A fundamental problem for the BOJ — then and now — is that policies such as zero or negative rates and QE were never supposed to run as long as they have. They’re meant to jolt households and companies to borrow, spend and invest, spurring prices to rise, the economy to perk up and then allow the central bank to wind back the stimulus.
“We never thought QE and zero-rate policy would be inflationary,” said Rob Subbaraman, who was with Lehman Brothers in Japan at the time. Subbaraman, now Nomura’s chief economist Asia ex-Japan in Singapore, says the private sector had no incentive to borrow, undermining whatever the BOJ did.
Instead, two decades of rock-bottom interest rates have hurt the nation of savers, who’ve responded by tightening their belts. Low-cost loans have propped up unprofitable companies while big business has piled into investing overseas as the market shrinks at home.
Those two decades of failure to reflate the economy have created a whole generation of consumers with little understanding or expectation of rising prices, complicating Kuroda’s efforts still further. Banks and debt markets have been caught in the crossfire, with negative rates crushing the profit margin on lending and the BOJ’s massive asset buying under QE sucking the life out of bond trading.

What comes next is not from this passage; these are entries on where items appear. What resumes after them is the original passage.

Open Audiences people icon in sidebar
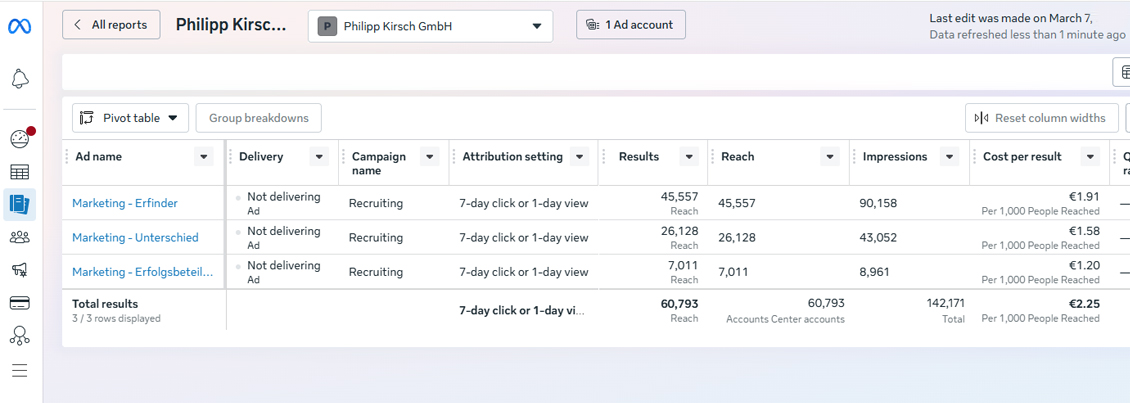This screenshot has width=1130, height=403. 20,237
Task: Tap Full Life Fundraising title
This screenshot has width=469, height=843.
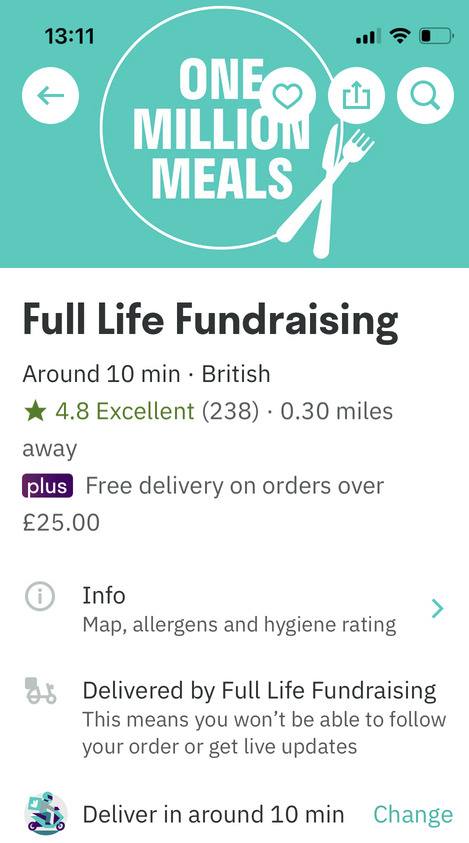Action: (x=210, y=320)
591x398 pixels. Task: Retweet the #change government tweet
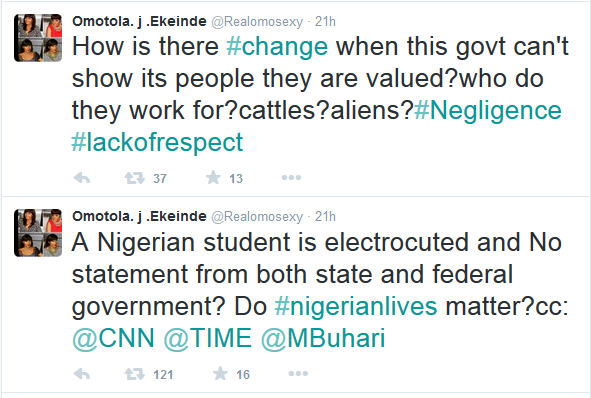135,178
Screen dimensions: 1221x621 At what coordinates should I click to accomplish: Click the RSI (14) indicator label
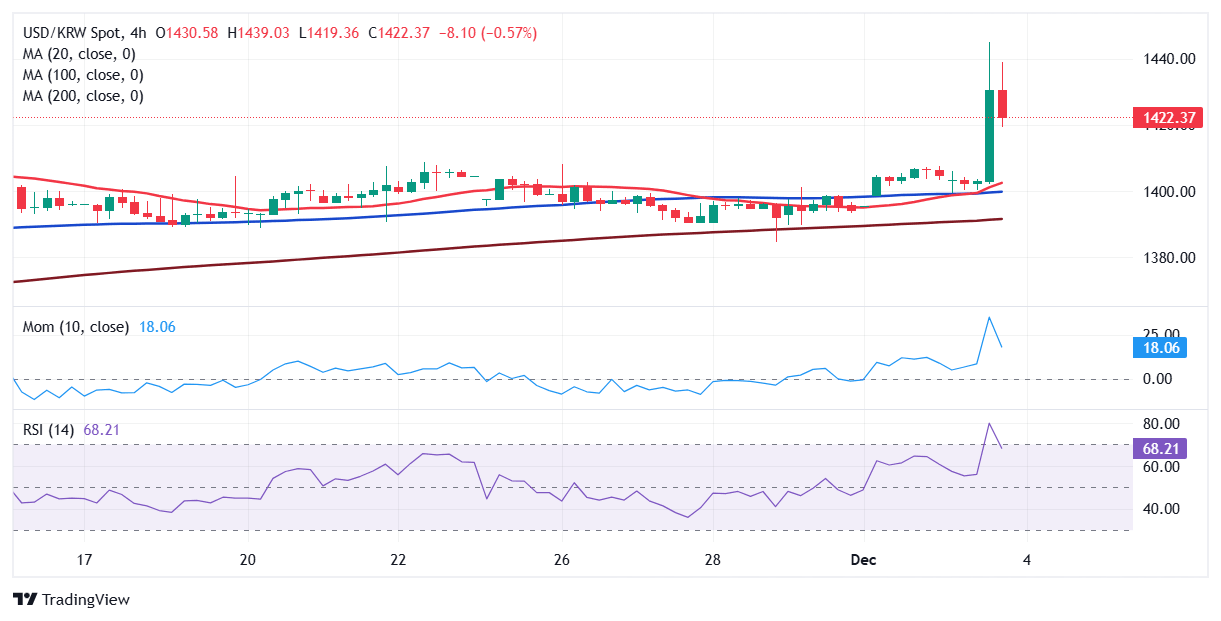pos(49,430)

While it’s hard to call the world’s greatest monetary experiment a success, it’s also clear things would have been far worse without it. The BOJ has got the better of deflation, even if the consumer price index dips into the red briefly in 2019 because of low oil prices and one-off changes in phone and education costs. And instead of economic malaise, Japan has enjoyed a modest expansion in recent years, with unemployment near the lowest since 1992 and wage growth, though tepid, still the best in many years.
The country has achieved all this despite an ill-timed tax increase in 2014, a slowdown in economic reform efforts by Shinzo Abe’s government and unprecedented demographic headwinds. Japan’s population has fallen for the last nine years and one in three people are now age 60 or older.
Bloomberg Economics’ Yuki Masujima is among those who argue that despite its many failings, Japan on balance has benefited from the adoption of unorthodox monetary policy.
“It was a choice — slow death or risky but powerful treatment,” said Masujima. He sees the challenge now in the diminishing returns of policy, even after the stepped up aggression under Kuroda, while negative side effects keep accumulating.
“Sooner or later the break-even point will come,” said Masujima. “But it’s much easier to introduce policy than it is to exit.”